=== Page text ===

"Laughter and tears are both responses to frustration and exhaustion. I myself prefer to laugh, since there is less cleaning up to do afterward."—Kurt Vonnegut
29 Tips to Overcome Overdrive
Running on fumes? Out of gas? Stuck on the solo-parent sidetrack? Is "Me time" a distant memory in your rearview mirror as you speed out of control at 150 miles per hour with no brakes?
You're not alone.
With little time to spare in the Solo Parent Motocross, most single mothers push aside their most basic needs—even rest and nourishment.
When the momentum of fear, frustration, exhaustion, and stress wins, Mommy loses. You're tempted to run away or scream, "I want my mommy!" or let the inner mommy beast roar cathartic, but guilt-producing growls.
To survive everyday chaos, find ways to refresh yourself physically, emotionally, intellectually, and spiritually. Running on empty? Try these self-care pit stops:
- Take a shower.

=== The data ===

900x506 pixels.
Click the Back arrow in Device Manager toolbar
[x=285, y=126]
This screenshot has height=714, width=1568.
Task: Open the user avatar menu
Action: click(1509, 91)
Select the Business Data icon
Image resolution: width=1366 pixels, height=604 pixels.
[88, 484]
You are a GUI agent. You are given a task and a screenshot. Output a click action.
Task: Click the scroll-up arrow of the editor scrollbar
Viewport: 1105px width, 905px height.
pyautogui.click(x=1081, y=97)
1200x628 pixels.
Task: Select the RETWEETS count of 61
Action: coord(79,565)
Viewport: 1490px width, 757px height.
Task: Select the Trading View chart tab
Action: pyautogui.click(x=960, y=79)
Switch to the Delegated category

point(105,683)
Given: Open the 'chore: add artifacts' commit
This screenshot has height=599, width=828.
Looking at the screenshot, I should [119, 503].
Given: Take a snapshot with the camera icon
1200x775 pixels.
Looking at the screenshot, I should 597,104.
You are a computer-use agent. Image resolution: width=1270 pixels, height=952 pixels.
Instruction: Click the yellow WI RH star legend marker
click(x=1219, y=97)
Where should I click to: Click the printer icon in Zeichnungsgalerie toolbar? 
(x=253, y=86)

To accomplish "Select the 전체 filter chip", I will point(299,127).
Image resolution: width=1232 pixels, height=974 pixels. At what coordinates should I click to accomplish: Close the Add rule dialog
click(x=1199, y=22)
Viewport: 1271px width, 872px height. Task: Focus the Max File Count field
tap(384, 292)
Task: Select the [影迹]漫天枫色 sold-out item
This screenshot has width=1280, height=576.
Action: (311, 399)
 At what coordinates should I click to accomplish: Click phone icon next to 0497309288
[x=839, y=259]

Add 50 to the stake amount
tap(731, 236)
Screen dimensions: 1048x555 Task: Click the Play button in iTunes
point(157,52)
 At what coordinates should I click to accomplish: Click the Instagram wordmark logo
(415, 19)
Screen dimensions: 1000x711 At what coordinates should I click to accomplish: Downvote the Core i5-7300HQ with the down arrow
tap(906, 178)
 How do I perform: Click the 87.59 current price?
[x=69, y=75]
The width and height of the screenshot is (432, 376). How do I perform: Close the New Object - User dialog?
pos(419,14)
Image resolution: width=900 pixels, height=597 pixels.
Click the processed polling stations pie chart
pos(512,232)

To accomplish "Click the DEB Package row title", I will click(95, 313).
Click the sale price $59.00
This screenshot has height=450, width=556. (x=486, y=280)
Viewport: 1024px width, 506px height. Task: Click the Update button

===

• _Brief_
Reproduce word for word everything in the single-parent self-care piece from "With little time" down to "Take a shower.".

• _Task response_
With little time to spare in the Solo Parent Motocross, most single mothers push aside their most basic needs—even rest and nourishment.
When the momentum of fear, frustration, exhaustion, and stress wins, Mommy loses. You're tempted to run away or scream, "I want my mommy!" or let the inner mommy beast roar cathartic, but guilt-producing growls.
To survive everyday chaos, find ways to refresh yourself physically, emotionally, intellectually, and spiritually. Running on empty? Try these self-care pit stops:
- Take a shower.